Baca Juga: Usai Pantau TPS, KPU Parimo Siap Laksanakan PSU
Kelancaran PSU, menurutnya, berkat kerja keras Kelompok Penyelenggara Pemungutan Suara (KPPS) di masing-masing TPS, yang sejak awal telah melakukan sosialisasi saat menyerahkan surat pemberitahuan pemungutan suara ke pemilih.
Selain itu, pendistribusian yang tepat waktu tiba di kecamatan hingga ke lokasi TPS. Kemudian, dukungan pengamanan dari Polri, TNI dan Satuan Polisi Pamong Praja (Satpol PP).
“Untuk kendala surat suara yang rusak maupun kurang, alhmdulillah dari masing-masing TPS belum melaporkan hal itu,” ujarnya.

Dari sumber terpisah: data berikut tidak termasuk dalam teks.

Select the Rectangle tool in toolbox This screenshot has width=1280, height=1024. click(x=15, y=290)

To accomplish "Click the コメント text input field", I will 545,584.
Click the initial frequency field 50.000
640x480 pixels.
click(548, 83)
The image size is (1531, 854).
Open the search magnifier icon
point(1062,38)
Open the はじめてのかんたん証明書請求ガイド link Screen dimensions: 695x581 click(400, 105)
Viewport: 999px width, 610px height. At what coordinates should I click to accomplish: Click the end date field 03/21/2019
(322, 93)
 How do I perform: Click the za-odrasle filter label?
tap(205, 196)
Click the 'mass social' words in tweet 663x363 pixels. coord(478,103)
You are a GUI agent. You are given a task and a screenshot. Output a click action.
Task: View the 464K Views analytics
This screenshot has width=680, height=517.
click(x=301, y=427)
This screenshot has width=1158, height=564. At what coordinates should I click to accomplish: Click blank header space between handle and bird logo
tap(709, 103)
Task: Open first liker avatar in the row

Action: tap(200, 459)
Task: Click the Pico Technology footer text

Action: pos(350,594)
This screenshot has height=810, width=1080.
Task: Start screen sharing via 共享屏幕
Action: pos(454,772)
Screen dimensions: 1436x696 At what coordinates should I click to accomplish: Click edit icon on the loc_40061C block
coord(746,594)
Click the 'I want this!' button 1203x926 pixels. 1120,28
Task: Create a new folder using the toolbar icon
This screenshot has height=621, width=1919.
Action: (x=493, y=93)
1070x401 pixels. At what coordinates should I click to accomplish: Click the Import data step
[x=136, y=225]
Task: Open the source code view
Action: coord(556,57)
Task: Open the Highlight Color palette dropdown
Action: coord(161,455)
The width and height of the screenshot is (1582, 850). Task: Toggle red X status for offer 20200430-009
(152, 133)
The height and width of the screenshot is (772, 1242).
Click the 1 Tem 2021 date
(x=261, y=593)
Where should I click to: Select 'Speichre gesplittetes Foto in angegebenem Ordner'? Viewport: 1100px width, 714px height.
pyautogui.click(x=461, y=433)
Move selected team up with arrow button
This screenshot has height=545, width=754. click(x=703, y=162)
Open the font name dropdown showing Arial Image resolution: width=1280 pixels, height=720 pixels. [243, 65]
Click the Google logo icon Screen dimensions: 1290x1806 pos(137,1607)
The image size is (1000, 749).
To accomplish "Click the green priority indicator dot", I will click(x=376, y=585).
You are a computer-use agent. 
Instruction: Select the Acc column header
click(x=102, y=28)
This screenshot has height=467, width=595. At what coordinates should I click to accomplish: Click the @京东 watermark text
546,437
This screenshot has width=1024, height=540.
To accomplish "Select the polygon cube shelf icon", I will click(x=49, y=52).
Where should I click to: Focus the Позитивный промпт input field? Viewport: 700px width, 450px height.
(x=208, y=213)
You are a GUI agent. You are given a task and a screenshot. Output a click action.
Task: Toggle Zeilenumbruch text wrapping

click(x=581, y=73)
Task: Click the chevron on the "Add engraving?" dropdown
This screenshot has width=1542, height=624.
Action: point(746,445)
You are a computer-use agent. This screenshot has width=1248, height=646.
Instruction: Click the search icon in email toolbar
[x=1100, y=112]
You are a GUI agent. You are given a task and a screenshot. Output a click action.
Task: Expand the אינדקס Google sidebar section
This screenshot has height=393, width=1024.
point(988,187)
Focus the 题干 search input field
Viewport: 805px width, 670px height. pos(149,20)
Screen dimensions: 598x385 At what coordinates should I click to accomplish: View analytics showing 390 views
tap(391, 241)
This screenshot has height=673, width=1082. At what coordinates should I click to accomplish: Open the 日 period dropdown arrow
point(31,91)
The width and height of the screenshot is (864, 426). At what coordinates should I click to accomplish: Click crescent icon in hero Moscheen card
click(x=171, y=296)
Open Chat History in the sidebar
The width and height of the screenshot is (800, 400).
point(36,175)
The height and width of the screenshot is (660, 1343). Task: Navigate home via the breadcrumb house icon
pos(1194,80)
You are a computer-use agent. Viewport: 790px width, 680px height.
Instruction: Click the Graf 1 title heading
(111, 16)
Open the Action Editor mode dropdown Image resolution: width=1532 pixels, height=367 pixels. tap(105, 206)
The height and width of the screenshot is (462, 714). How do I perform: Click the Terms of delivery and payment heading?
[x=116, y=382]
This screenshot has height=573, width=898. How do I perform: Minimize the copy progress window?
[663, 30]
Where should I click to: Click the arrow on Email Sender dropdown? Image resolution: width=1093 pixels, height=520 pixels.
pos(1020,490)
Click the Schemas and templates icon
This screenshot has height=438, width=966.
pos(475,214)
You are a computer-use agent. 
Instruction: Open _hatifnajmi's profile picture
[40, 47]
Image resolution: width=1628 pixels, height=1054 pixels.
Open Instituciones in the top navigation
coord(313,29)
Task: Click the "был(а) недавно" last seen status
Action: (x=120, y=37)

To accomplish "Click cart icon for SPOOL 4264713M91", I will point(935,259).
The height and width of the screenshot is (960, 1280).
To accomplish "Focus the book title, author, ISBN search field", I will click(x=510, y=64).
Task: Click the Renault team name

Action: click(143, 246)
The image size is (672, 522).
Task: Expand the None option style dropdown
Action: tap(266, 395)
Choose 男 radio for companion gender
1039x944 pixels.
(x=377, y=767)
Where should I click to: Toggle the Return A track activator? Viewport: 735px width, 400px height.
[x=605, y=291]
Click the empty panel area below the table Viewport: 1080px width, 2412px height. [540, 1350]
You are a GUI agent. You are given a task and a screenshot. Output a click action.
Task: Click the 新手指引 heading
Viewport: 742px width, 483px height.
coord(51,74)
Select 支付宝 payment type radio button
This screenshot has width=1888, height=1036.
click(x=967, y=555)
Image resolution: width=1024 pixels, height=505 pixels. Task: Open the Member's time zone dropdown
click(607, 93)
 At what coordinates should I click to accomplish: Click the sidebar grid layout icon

Para pemilih di masing-masing TPS, kata Iskandar, juga terlihat antusias. Salah satunya, di TPS 6 Desa Pelawa, Kecamatan Parigi Tengah, kurang lebih 200 pemilih telah menggunakan hak suaranya hingga pukul 12.00 WITA.
Ia menjelaskan ada empat TPS PSU Pemilu 2024 di Kabupaten Parimo, terdiri dari TPS 4 Kelurahan Banyata, Kecamatan Parigi, hanya untuk tiga surat suara, yakni Presiden, DPD RI, dan DPR RI.
Kemudian, TPS 6 Desa Pelawa, PSU untuk lima surat suara, yakni Presiden, DPD RI, DPR RI, DPRD provinsi dan kabupaten.
“Sementara TPS 10 Desa Tindaki, Kecamatan Parigi Tengah, juga PSU untuk tiga surat suara, yakni Presiden, DPD RI, dan DPR RI. Untuk TPS 3 Desa Petunasugi, Kecamatan Bolano Lambunu, hanya satu surat suara DPRD kabupaten saja,” jelasnya.
Baca Juga: Dua TPS di Parimo Berpotensi PSU, Ini Penyebabnya
Ia berharap pelaksanaan rekapitulasi yang masih berlangsung di kecamatan, tidak menemui hambatan. Sehingga, empat TPS ini menjadi PSU yang terakhir di Kabupaten Parimo.
“Melihat durasi waktu yang ada, dengan sepuluh hari dari Pemilu, kemungkinan PSU tidak ada lagi,” pungkasnya.